Ramazan ve Kurban bayramları fitre ve zekat geleneğinin en kuvvetli hissedildiği dönemler. Oysa Anadolu'da bağış yapmak ve zorda olanlara yardım etmek çok daha eski bir gelenekti. Bir banka ve ABD merkezli Turkish Philantropy isimli sivil toplum kuruluşu şimdi "etkin bağışçılığı" geliştirmek için atölye çalışmaları yapıyor.

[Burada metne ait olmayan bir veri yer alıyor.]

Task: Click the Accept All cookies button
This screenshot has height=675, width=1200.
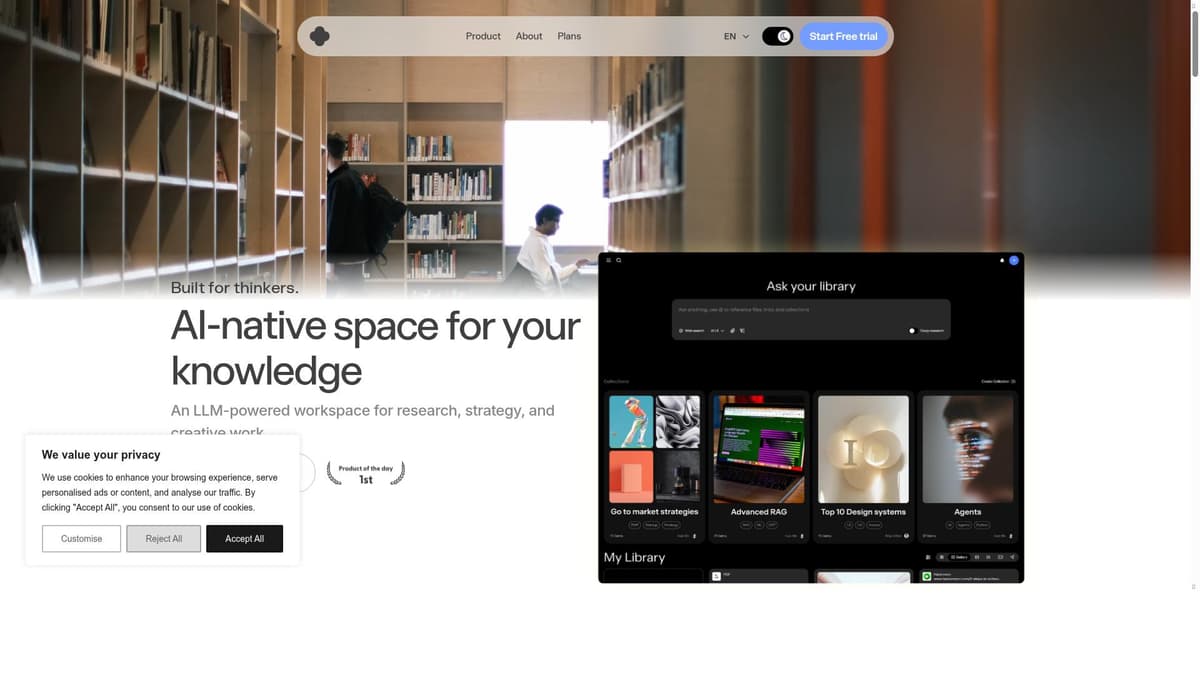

Anadolu geleneğinin parçası olan bağışçılık yeniden ve etkin şekilde yaygınlaşabilir mi? Pek çok STK'nın küçük bağışlarla büyüttüğü "bağış" pastasında büyük bağışçılık nasıl yaratılır?
Sanat ve miras konularında danışmanlık yapan Yapı Kredi bankası geçtiğimiz aylarda etkin bağışçılık için önemli isimleri bir toplantıda bir araya getirdi.
Britanya İmparatorluk nişanı sahibi Dame Stephanıe Shirley'ın bir konuşma yaptığı seminer sonrası toplantıya katılan ve ABD'deki önemli bir Türk sivil toplum kuruluşu olan Türk Filantropi Vakfı İcra Kurulu Başkanı ve Bolu Bağışçılar Vakfı üyesi Haldun Taşman, Amerika ile Türkiye'nin farkını şu sözlerle anlattı:
"Biz elbette çevremize faydalı olmak için bunu yapıyoruz ama aynı zamanda bir büyük sistem kuralım istiyoruz ki herkes faydalansın. Amerika'da hep sanılır ki çok para olduğu için bağış yapılıyor. Hayır, bağış yaptıkları için ilerliyor başkalarını da bu işin içine çekiyorlar. Başarıları burada."
Projenin fikrini yaratan Yapı Kredi Özel Bankacılık'dan Ayşe İmre Tüylü de Türkiye'de büyük bağışçılığın giderek kazanacağı öneme dikkat çekti:
"Müşterilerimiz artık bu konularda özel danışmanlık istiyorlar. Hangi alanlara dokunmak, hangi kitlelere yardım götürmek istiyorlar.. Önceliğimiz bunu tespit edip farklı seçenekler üretmek."
Etkin bağışçılık projelerine TÜSEV de destek verecek. Amaç, denetlenebilirlik ve şeffaflığın bağış sisteminde yaygınlaşması.